Records from a data source:

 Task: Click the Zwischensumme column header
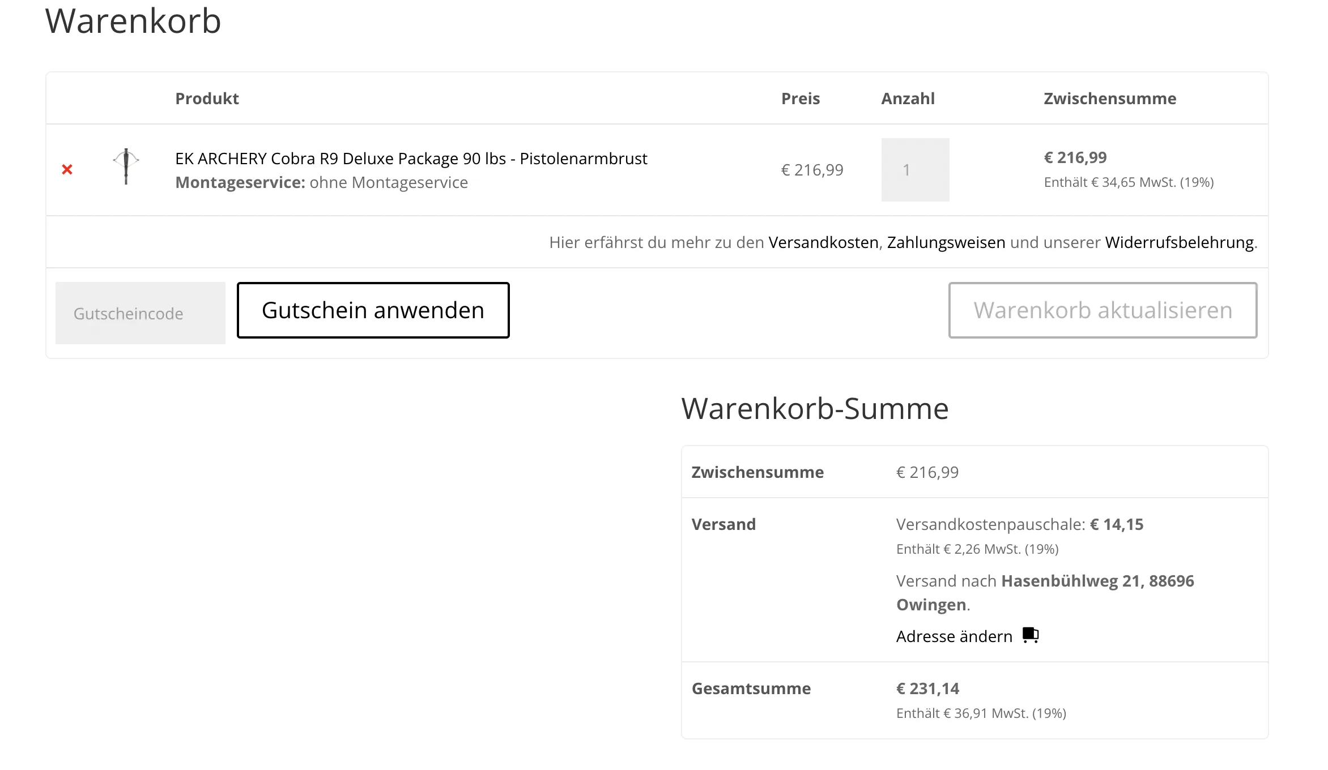(x=1110, y=99)
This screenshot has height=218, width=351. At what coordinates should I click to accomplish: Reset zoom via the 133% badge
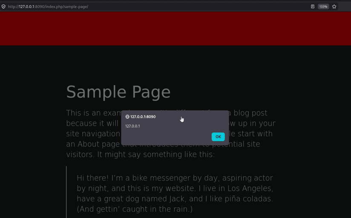pyautogui.click(x=323, y=6)
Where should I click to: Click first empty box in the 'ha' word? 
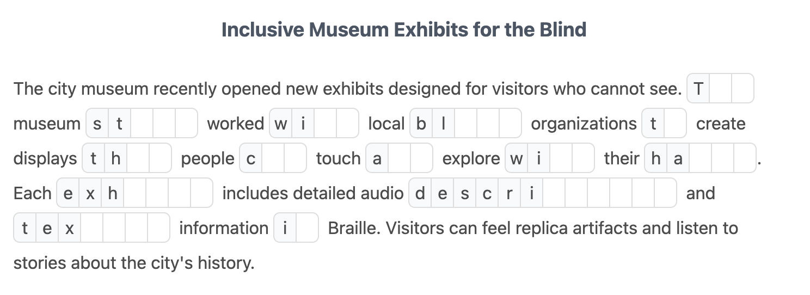pos(700,158)
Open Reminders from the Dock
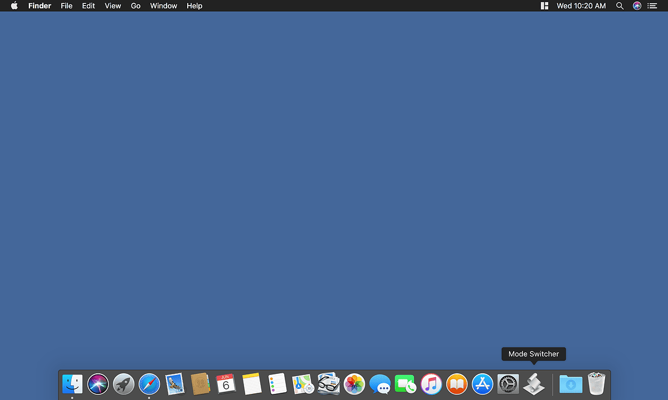This screenshot has width=668, height=400. tap(277, 384)
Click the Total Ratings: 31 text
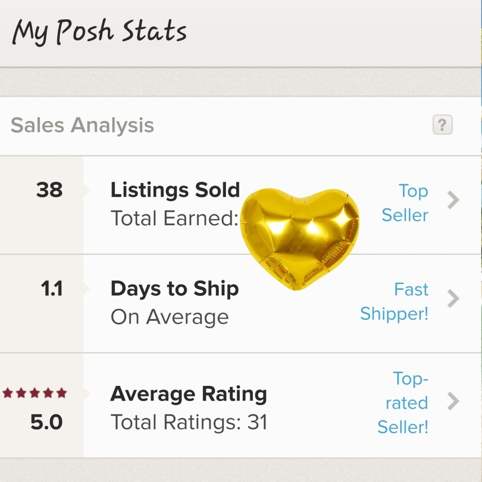This screenshot has height=482, width=482. [x=189, y=422]
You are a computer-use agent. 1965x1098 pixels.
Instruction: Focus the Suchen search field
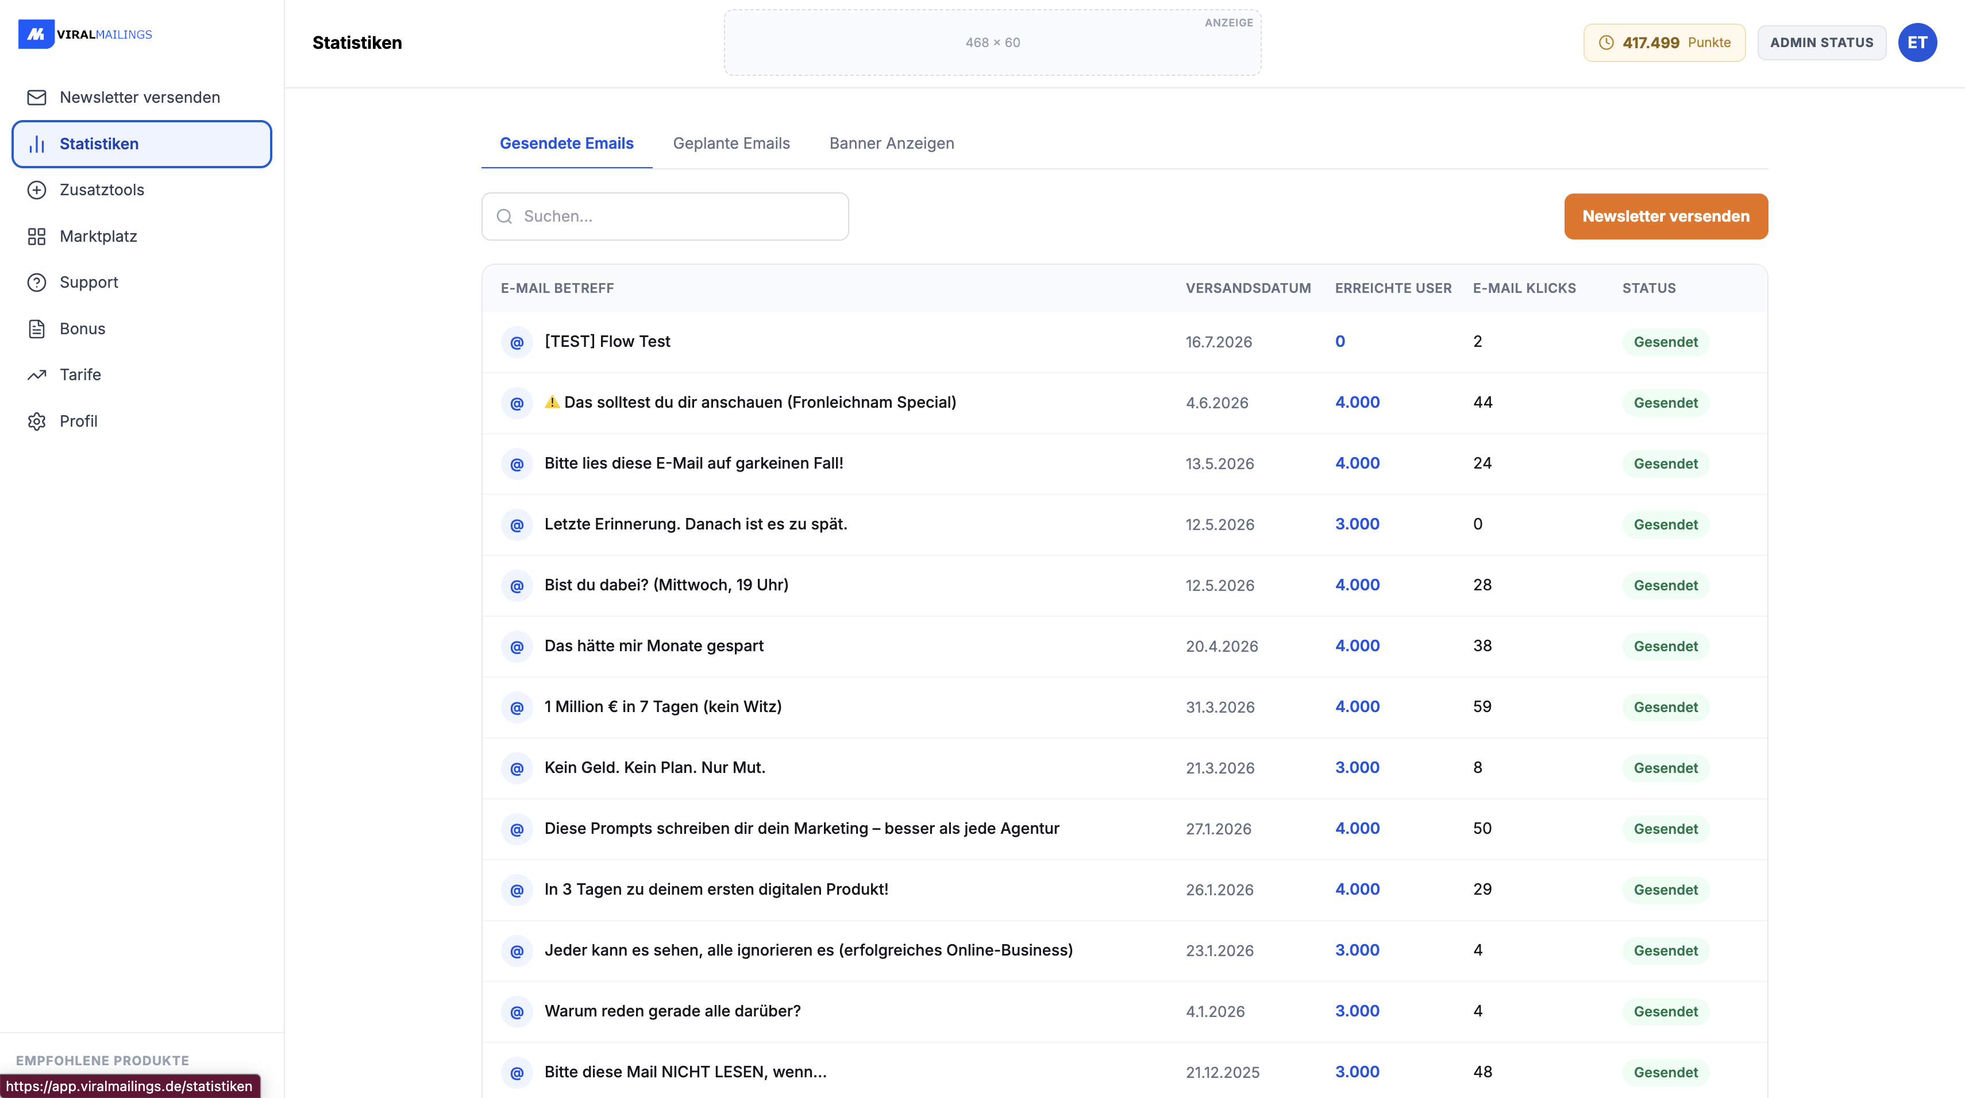click(664, 217)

▶ [Your task]:
Update the stretch of records from the line containing "Where should I" through the end, replacing "Reminders" with "Calendar" and changing nothing else. Leave the pictures out of your answer.

▶ [Correct answer]:
Where should I click to: Click first empty box in the 'ha' word? 
pos(700,158)
Open Calendar from the Dock
This screenshot has width=668, height=400. tap(277, 384)
Click the Total Ratings: 31 text
This screenshot has height=482, width=482. [x=189, y=422]
You are a computer-use agent. 1965x1098 pixels.
Instruction: Focus the Suchen search field
click(664, 217)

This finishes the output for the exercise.